La tenebra e il dettaglio
Ma la gloria del poeta si tinge di inquietudine. Non esiste verso, sia esso di matrice amorosa o sacra, che non trasudi la cupezza del tempo. Il tempo, questa entità astratta, svolge un corso insieme lineare e perturbato. Si guardi ad esempio la canzone “Sweetest love, I do not goe”:
Oh, poco potere abbiamo
se alla buona sorte non sappiamo
aggiungere nemmeno un’ora,
l’ora fuggita richiamare in vita![1]
Al di là di Eros, ecco una prova magistrale dell’attenzione che Donne pone ai dettagli che, in questo caso, sono incorporei. Il soffio dei minuti e dei secondi è stato catturato, lo si percepisce. Questa ora d’armonia è una falena. Secondo Virginia Woolf[2], Donne fu il primo scrittore inglese, dopo Chaucer, ad aver afferrato la pari importanza degli elementi intellettuali e realistici in poesia.
Dateci i nomi che volete, così ci ha fatto amore.

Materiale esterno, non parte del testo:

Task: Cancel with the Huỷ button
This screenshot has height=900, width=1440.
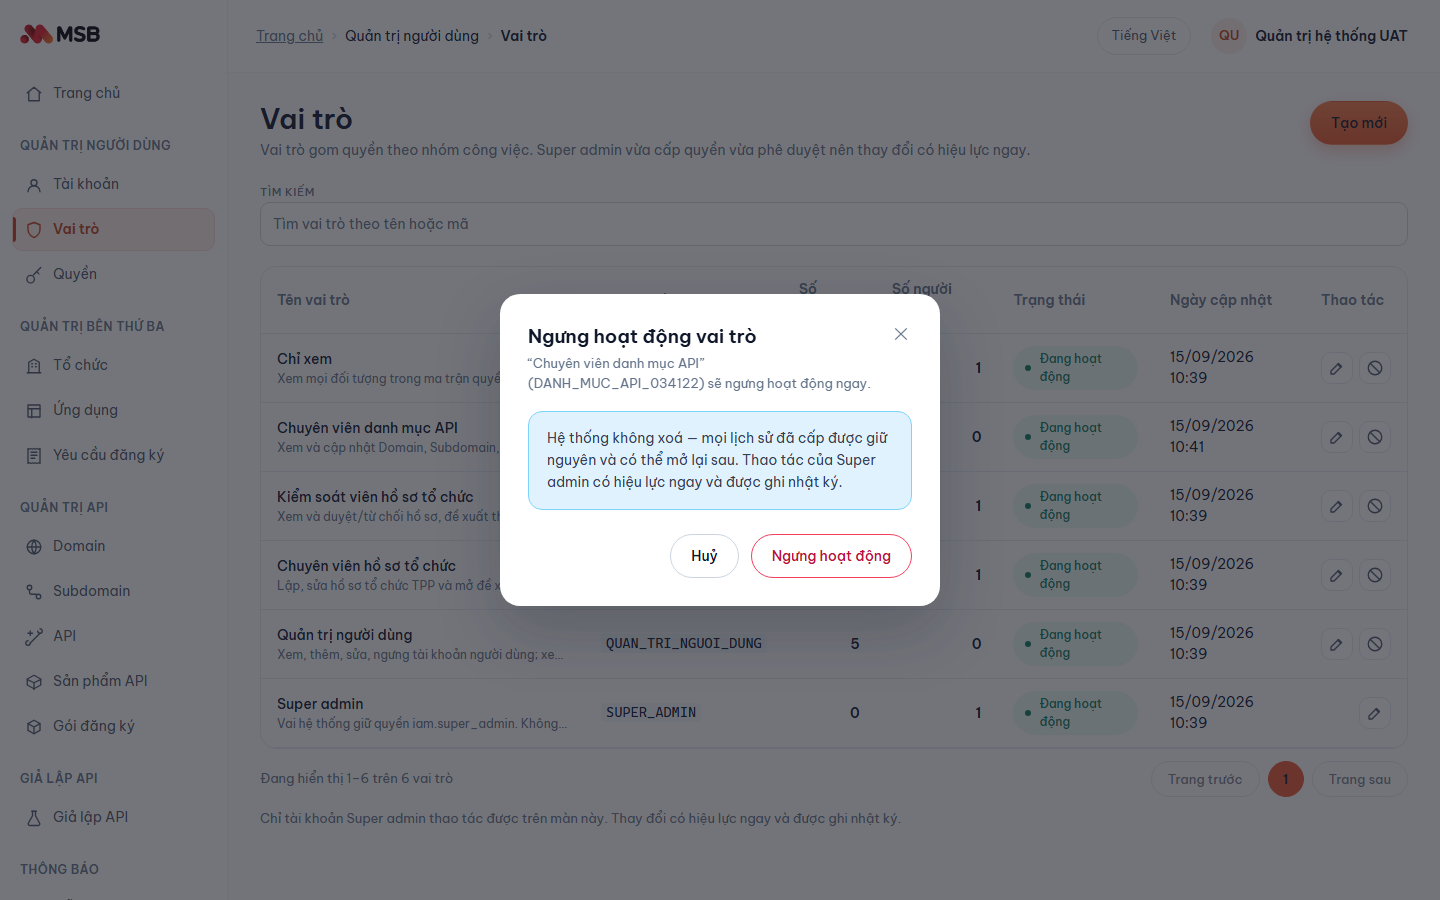Action: pyautogui.click(x=704, y=556)
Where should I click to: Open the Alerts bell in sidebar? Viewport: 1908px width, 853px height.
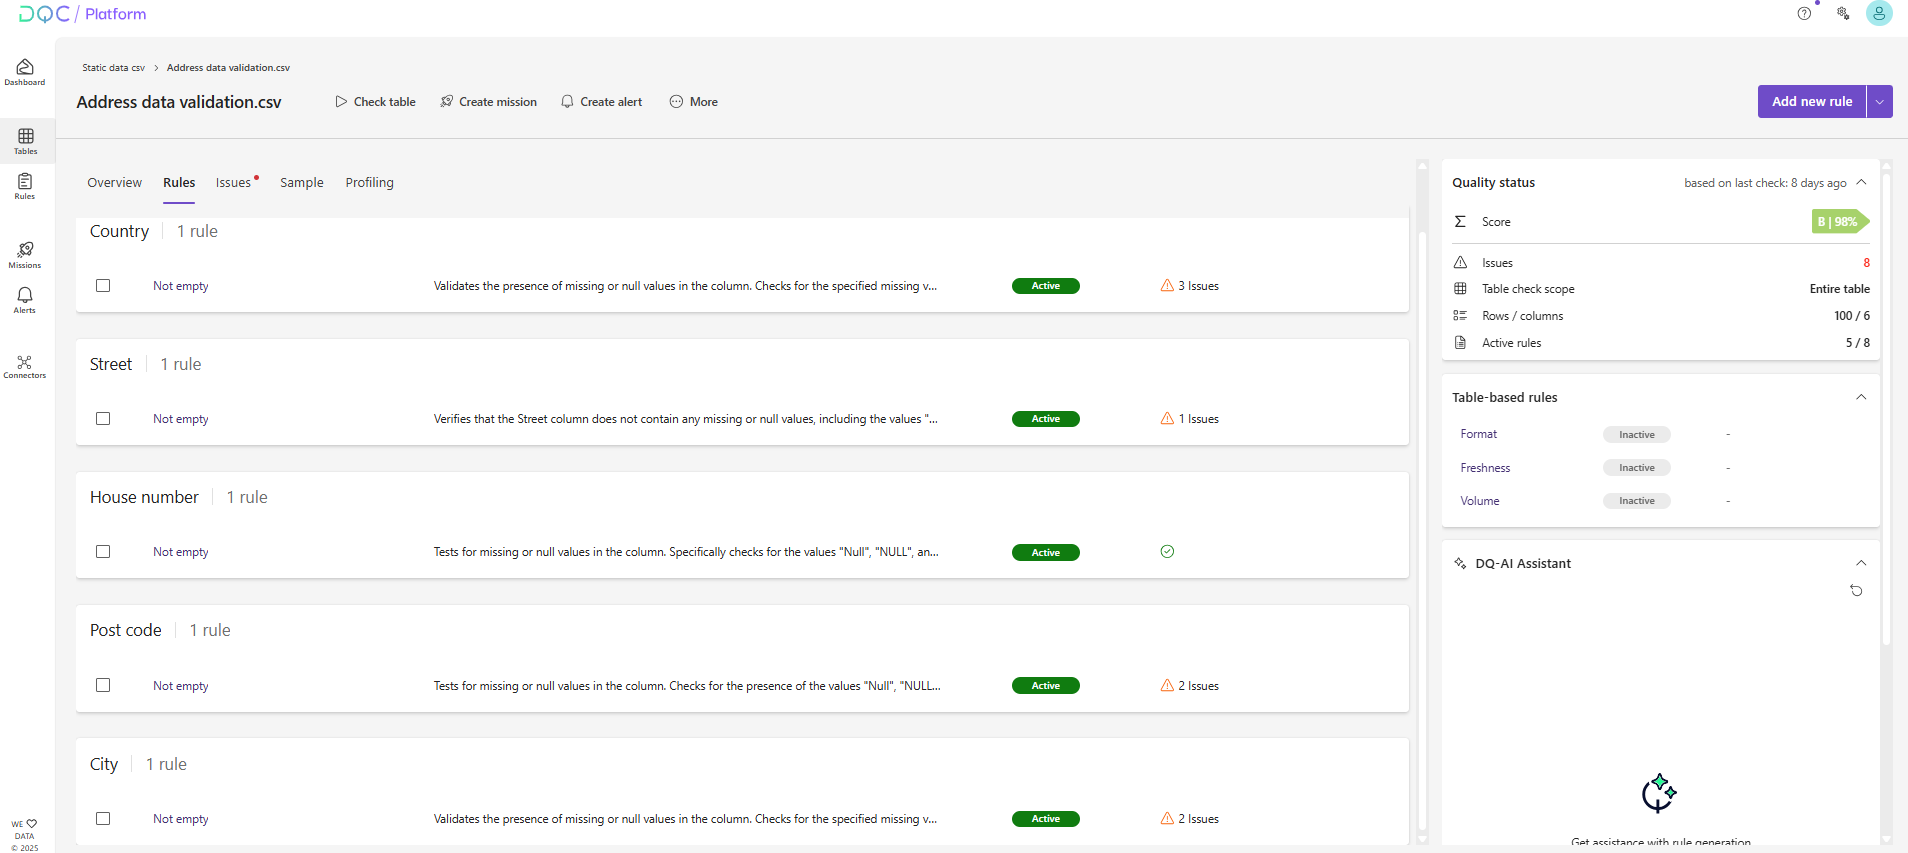coord(25,299)
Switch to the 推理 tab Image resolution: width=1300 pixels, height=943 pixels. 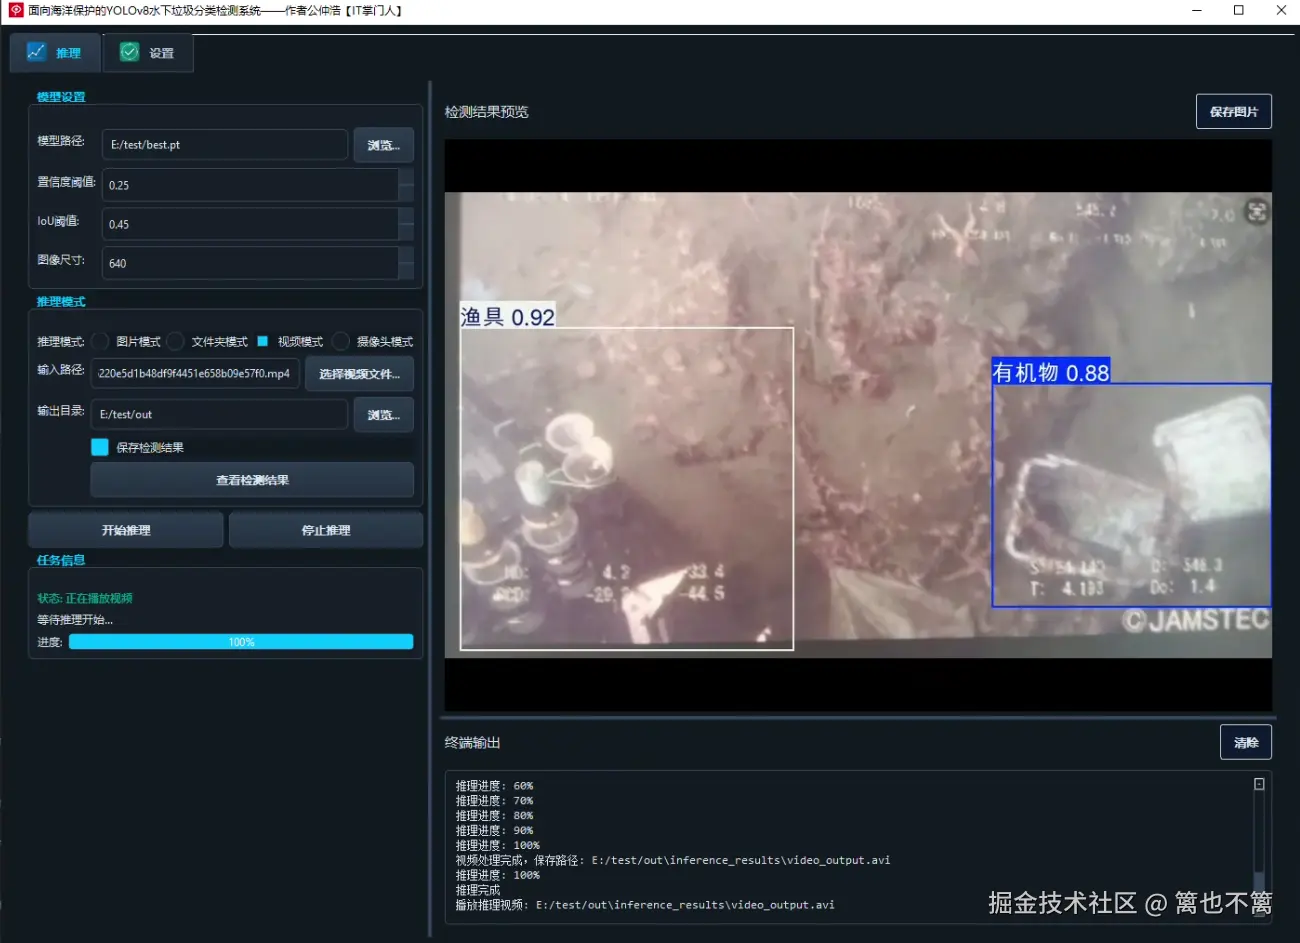coord(54,52)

Ditemi mosca, di lei ditelo pure,
noi siamo anche le candele,
di noi stessi moriamo, in noi troviamo
l’aquila e la colomba. [3]
Eros
Il concetto di Amore che si evince dalle liriche di John Donne è quello di un amore assoluto. Non un semplice e languido slancio, ma un dolore così profondo da distruggere i confini della nazione. Nonostante questa sia una peculiarità dei letterati anglosassoni, l’universalità di Donne risiede nella violenza: egli non sparge fiori alla tomba del cuore; egli il cuore lo viviseziona e ne fa brandelli, brandelli da cui erige una cattedrale. Le liriche amorose vanno pensate come una vetrata da cui la luce tragga colore. La brutalità viene celata dal sogno e del sogno mantiene la leggerezza:
Va’, prendi una stella cadente.
Incingi una radice di mandragola.
Dimmi dove sono andati gli anni passati,
o chi fendette del diavolo il piede.
Insegnami a udire il canto delle sirene,
a tenere lontano la fitta dell’invidia,
e trova
qual è il vento
che serva a favorire un animo onesto. [4]
Miserere mei Deus
Dio ha lasciato che l’uomo evocasse altri spettri e fantasmi in suo nome. L’elemento divino si muta in presa di coscienza e la riflessione poetica verte sul fragile equilibrio del soggetto che deve saper giostrare le sue tensioni e il suo essere terra. Ancora, seppur in ambino sacro, tornano le difficili associazioni, un lessico di preziosa tenebra e un fresco suono notturno.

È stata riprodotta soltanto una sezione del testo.